Scott Gottlieb, the current Food and Drug Administration Commissioner recently discussed the agency’s plans to pursue alternative pathways for CBD regulations. He also discussed how the federal ban on marijuana research is causing medical marijuana research to go overseas.
During the hearing, which took place on Wednesday of the last week of February, Gottlieb stated that the FDA will be holding a public meeting in April to discuss how regulation will best serve hemp-derived CBD, which was legalized by the 2018 Farm Bill.
Representative Mark Pocan (D-WI) asked Gottlieb how active the FDA was in considering different pathways for food and dietary supplement regulation.
”I’ll say at the outset that we heard Congress loud and clear with respect to that legislation. I understand that Congress wants there to be a pathway for CBD to be available.”
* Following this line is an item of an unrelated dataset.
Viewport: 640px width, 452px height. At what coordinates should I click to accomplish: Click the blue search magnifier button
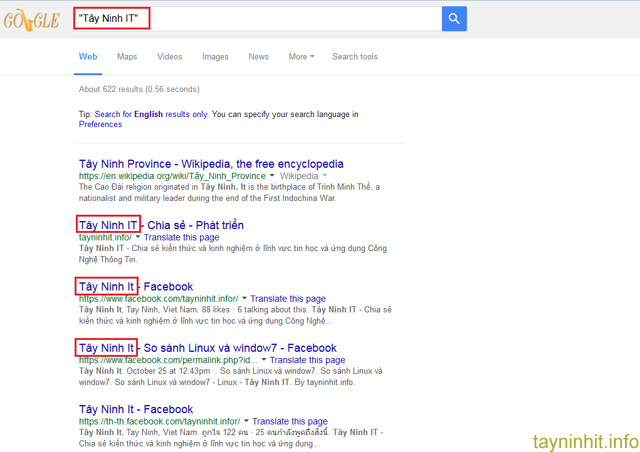[x=454, y=18]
He also added, though, that the issue is not straightforward. The only FDA approved CBD drug is Epidiolex, and of course, it cannot be added to food and it is also the subject of clinical investigations.
However, he added the current laws,
“allow us to go through a regulatory process and go through a notice and comment rule-making to establish a framework to allow it to be put into the food supply,”
and that the agency will work to that end starting with the public meeting in April.
Further, CBD ma eventually exist,
“in a high concentration, pure formulation as a pharmaceutical product” and “at a different concentration as a food product or dietary supplement.”
The agency promotes the separation to,
“preserve the incentive to study CBD as a pharmaceutical product.”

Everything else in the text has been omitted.